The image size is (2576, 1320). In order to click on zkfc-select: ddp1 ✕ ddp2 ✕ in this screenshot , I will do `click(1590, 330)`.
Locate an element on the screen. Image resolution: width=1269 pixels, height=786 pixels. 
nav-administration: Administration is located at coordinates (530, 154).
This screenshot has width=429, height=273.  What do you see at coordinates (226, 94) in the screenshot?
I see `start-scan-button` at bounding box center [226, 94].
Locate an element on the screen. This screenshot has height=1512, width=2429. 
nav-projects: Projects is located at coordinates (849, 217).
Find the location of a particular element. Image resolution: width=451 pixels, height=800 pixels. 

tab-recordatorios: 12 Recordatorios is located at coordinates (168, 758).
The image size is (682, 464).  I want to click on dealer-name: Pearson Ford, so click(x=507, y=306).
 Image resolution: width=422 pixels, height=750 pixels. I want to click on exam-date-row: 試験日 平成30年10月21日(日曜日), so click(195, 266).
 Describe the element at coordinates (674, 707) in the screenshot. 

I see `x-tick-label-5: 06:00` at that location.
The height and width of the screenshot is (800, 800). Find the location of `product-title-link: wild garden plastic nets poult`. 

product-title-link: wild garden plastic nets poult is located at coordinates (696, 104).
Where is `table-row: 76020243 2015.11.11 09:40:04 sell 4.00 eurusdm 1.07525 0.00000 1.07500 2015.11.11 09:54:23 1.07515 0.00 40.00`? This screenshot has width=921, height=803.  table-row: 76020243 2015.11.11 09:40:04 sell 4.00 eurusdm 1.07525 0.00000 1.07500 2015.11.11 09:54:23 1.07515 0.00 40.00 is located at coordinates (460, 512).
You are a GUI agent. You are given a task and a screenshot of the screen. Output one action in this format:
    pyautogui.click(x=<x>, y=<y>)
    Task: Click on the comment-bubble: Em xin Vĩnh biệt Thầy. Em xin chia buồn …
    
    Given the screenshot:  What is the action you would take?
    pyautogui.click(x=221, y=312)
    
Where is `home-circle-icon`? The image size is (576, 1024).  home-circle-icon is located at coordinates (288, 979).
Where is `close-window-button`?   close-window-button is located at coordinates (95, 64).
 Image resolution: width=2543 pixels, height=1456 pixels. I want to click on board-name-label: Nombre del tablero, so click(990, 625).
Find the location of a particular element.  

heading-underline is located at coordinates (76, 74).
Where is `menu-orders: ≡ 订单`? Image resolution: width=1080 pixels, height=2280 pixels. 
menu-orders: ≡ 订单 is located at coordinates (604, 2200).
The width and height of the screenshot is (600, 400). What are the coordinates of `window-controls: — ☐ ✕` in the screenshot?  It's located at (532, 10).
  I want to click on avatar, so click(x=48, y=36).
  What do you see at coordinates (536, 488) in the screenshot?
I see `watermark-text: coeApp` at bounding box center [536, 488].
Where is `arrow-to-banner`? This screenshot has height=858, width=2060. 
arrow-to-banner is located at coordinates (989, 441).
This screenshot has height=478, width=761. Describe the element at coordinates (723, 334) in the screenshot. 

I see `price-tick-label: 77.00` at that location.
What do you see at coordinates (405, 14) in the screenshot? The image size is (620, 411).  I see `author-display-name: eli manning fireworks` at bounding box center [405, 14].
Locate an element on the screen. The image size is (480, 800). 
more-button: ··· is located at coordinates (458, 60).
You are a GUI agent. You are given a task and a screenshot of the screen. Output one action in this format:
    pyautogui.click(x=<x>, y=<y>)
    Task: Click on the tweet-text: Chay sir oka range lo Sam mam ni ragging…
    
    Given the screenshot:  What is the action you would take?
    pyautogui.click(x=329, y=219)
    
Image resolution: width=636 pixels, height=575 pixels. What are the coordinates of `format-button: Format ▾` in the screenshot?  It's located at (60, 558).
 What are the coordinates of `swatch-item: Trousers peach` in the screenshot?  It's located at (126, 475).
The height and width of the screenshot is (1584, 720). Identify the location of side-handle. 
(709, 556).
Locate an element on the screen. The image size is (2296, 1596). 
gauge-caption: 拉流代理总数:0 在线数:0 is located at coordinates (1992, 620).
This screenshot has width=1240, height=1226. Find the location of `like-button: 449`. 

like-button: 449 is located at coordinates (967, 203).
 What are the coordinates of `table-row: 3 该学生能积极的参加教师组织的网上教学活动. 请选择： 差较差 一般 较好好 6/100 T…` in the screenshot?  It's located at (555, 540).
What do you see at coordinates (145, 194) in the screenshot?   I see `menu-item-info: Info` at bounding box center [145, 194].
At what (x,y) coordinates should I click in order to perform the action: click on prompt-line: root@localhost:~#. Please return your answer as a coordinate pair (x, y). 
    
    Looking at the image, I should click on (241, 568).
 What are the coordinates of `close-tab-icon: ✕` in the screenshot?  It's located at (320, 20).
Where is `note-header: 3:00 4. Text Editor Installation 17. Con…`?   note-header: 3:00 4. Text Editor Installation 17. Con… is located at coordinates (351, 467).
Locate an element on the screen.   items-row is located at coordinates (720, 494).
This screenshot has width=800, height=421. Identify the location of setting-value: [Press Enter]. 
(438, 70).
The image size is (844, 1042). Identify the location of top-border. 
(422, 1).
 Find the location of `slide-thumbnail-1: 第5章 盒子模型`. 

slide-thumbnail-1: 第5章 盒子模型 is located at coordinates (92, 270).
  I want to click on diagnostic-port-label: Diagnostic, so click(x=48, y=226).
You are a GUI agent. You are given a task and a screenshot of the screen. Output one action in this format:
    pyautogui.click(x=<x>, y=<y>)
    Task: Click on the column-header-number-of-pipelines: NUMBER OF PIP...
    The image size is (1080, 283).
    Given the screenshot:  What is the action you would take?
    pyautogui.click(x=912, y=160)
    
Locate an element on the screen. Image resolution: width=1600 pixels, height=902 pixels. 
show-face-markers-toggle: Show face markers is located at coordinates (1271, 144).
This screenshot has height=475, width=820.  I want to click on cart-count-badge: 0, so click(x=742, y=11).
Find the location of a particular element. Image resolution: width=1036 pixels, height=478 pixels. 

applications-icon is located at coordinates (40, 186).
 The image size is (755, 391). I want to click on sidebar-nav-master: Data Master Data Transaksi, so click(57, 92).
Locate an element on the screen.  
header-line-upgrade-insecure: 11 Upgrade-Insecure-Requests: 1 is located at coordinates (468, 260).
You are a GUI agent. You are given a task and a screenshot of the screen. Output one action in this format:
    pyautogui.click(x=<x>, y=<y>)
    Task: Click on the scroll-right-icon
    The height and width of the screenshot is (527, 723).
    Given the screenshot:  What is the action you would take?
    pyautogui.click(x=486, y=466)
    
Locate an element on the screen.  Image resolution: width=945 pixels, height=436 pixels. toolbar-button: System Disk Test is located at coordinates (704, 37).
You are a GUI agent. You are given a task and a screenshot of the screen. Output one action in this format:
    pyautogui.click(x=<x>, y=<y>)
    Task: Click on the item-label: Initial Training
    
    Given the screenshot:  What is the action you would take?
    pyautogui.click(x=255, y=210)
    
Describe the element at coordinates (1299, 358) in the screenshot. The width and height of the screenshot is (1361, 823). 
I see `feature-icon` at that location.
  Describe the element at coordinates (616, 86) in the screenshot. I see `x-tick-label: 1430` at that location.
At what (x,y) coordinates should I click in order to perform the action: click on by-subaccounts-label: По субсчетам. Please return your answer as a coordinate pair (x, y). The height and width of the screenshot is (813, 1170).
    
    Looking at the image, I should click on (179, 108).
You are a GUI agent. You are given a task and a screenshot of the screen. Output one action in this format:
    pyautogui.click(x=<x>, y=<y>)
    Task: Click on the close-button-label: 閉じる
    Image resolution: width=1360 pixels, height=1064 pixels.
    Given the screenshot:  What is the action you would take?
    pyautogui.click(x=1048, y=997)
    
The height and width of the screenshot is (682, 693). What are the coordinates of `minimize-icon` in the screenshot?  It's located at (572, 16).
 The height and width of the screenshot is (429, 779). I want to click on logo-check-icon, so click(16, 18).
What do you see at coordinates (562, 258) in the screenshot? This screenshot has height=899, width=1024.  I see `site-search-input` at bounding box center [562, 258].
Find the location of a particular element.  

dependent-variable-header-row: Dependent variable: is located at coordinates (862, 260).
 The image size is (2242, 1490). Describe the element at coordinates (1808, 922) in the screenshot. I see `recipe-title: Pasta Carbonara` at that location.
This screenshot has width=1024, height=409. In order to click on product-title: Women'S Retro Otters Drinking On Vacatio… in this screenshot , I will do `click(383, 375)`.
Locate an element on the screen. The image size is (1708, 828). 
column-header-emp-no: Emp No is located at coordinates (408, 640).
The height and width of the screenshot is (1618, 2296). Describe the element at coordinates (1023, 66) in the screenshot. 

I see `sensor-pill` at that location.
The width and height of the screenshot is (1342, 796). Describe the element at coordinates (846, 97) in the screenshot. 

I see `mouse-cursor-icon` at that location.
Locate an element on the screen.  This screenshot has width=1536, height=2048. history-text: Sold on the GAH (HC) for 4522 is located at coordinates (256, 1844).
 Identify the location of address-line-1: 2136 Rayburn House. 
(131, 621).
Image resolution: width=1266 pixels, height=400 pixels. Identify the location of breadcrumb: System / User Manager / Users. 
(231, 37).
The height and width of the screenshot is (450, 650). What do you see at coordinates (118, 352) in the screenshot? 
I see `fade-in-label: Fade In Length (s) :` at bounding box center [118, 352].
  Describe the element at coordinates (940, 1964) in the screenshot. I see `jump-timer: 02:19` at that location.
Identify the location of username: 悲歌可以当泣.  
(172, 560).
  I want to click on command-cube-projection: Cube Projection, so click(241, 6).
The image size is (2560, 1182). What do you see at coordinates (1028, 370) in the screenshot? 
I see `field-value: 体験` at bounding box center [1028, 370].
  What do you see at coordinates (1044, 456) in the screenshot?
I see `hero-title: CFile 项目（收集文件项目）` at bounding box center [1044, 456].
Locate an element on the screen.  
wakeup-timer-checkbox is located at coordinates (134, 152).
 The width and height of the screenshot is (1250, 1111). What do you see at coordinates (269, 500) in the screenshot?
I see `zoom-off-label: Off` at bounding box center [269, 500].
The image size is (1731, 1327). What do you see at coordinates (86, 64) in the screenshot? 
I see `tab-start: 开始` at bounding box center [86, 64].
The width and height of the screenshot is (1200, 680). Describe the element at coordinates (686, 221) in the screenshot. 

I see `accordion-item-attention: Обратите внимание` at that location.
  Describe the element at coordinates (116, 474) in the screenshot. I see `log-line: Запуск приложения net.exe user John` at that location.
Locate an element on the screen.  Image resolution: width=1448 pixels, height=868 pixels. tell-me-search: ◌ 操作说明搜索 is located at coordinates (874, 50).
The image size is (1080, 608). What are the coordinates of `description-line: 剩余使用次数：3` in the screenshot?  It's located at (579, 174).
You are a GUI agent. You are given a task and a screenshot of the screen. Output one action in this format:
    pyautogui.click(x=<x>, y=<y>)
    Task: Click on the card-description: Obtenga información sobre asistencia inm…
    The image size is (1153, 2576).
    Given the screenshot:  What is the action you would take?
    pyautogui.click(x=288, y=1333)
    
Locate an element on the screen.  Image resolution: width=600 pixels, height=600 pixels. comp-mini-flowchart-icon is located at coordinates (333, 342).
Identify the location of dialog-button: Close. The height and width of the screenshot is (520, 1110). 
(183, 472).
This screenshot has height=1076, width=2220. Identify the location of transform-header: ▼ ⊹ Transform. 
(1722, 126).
####
→ **EXERCISE DIRECTIONS**: Transcribe, unchanged, the lines of the entries from the start through the line containing "nav-administration: Administration is", both ends included.

→ **RESPONSE FOR THIS EXERCISE**:
The image size is (2576, 1320). In order to click on zkfc-select: ddp1 ✕ ddp2 ✕ in this screenshot , I will do `click(1590, 330)`.
Locate an element on the screen. Image resolution: width=1269 pixels, height=786 pixels. 
nav-administration: Administration is located at coordinates (530, 154).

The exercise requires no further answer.